Lay out the stretch from the line containing "You are a computer-use agent." through the line containing "Instruction: Go to Stock Count link" as a JSON list of strings, one per line, leaving out blank lines.
>> start Information given
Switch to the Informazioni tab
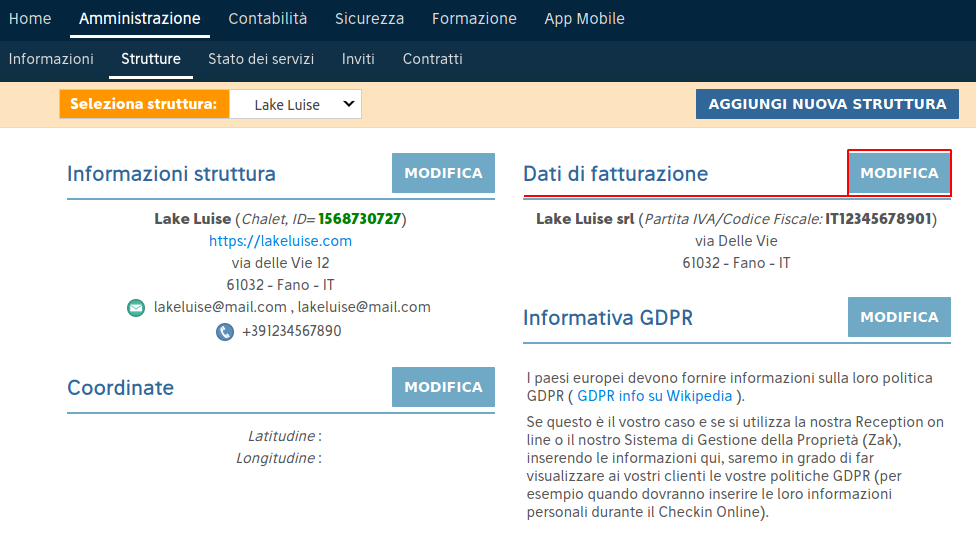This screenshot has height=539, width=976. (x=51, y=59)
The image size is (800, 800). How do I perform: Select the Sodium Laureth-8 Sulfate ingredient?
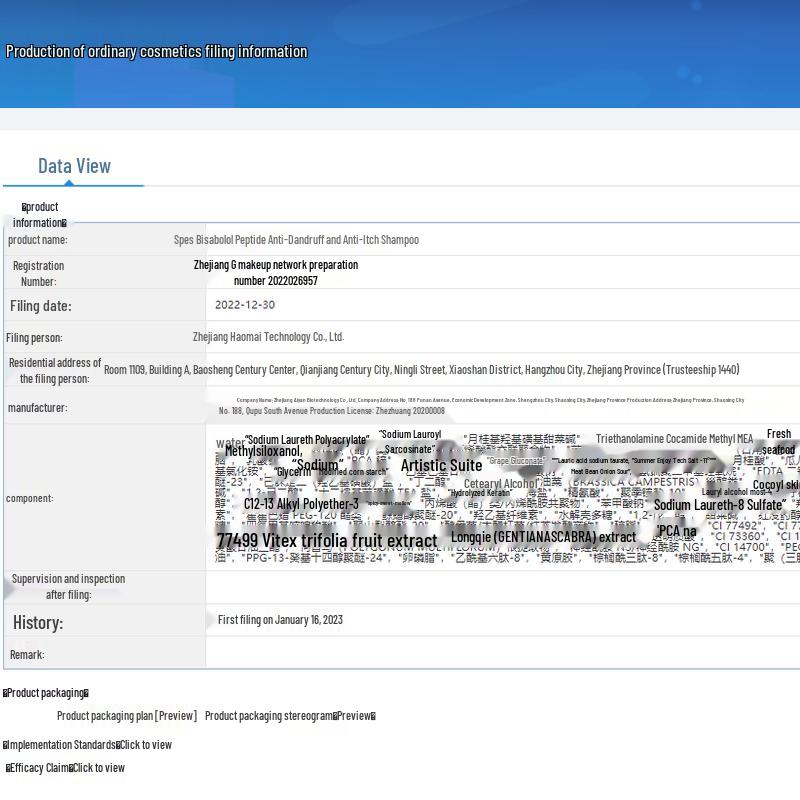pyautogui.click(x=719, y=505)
>> end Information given
>> start Information given
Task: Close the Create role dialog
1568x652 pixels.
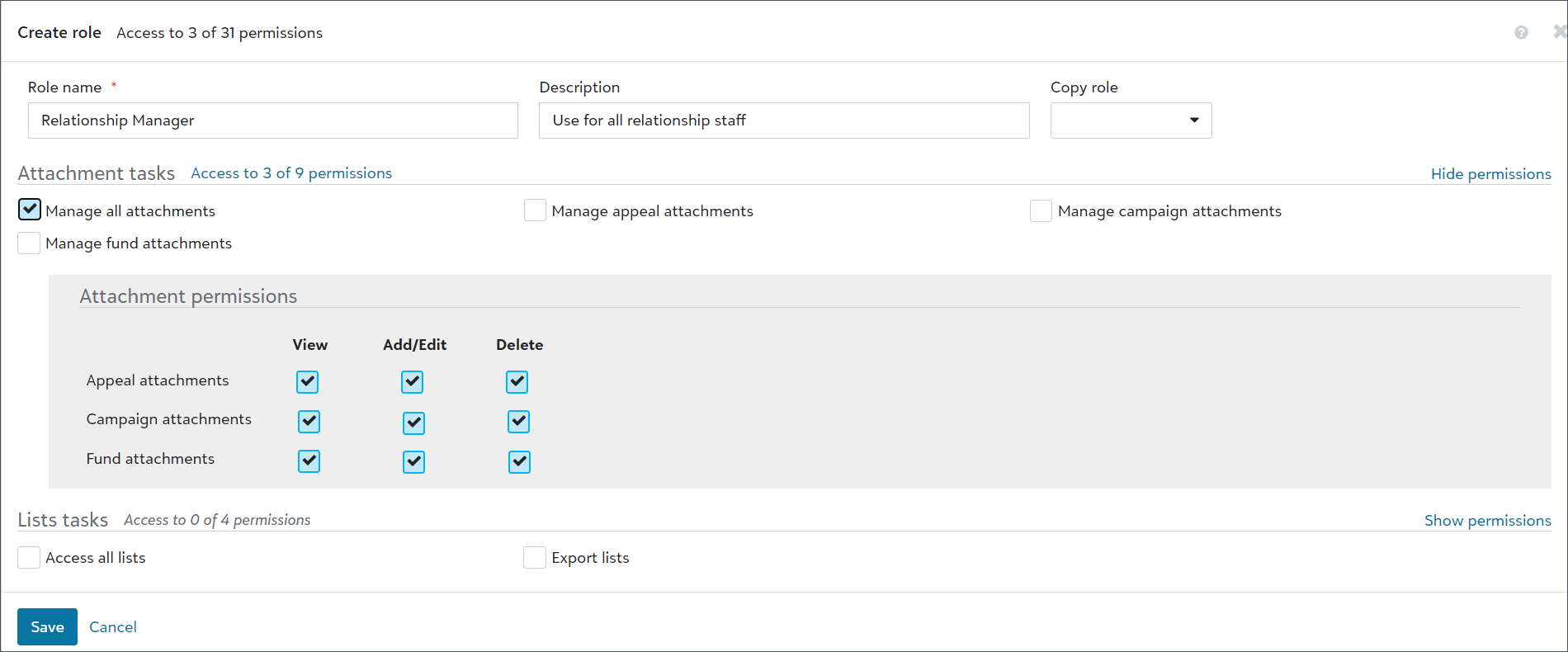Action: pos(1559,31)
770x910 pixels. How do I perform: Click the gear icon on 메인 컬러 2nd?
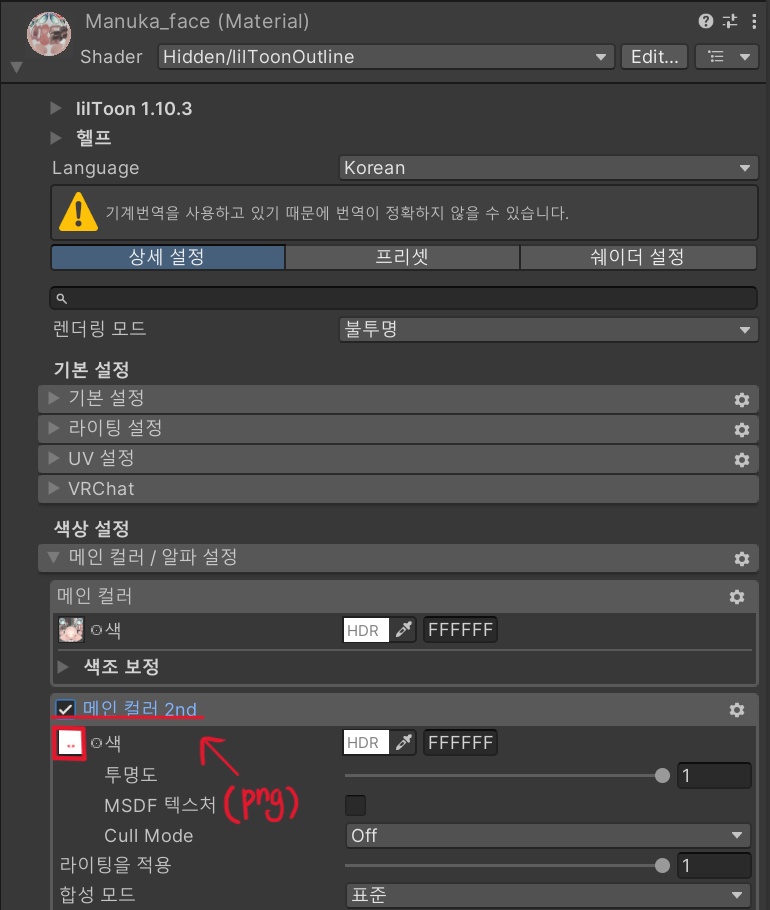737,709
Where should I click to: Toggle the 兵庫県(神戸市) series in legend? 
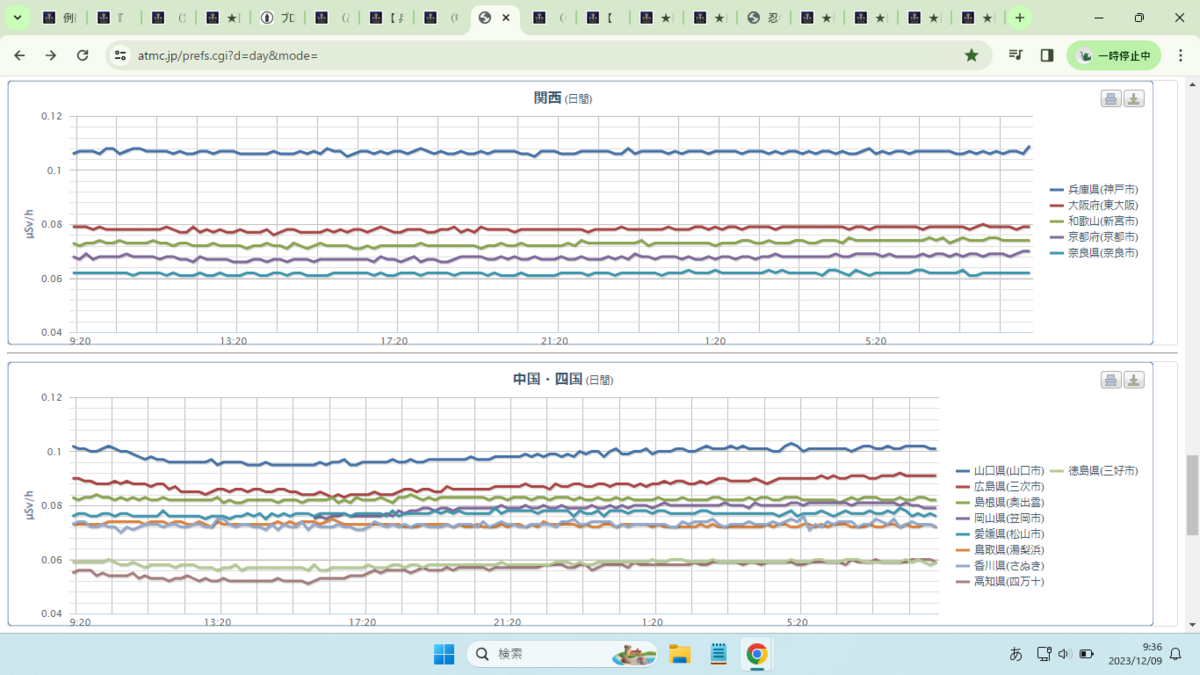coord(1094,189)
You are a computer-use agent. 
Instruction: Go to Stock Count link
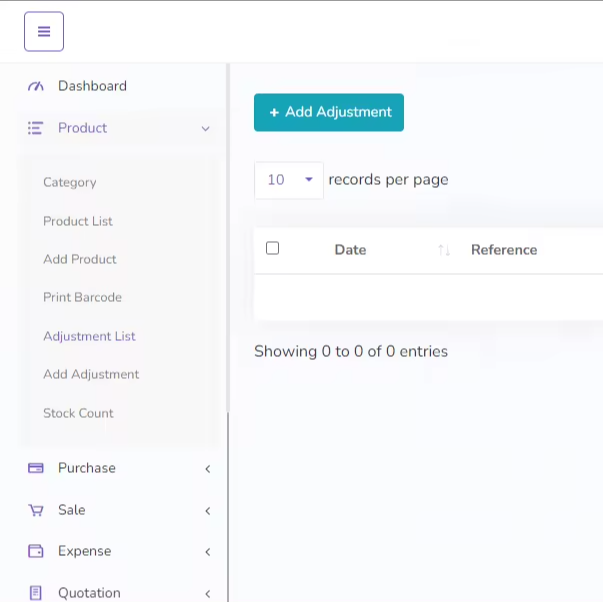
>> end Information given
### Solved exercise
[
  "You are a computer-use agent. ",
  "Instruction: Go to Stock Count link"
]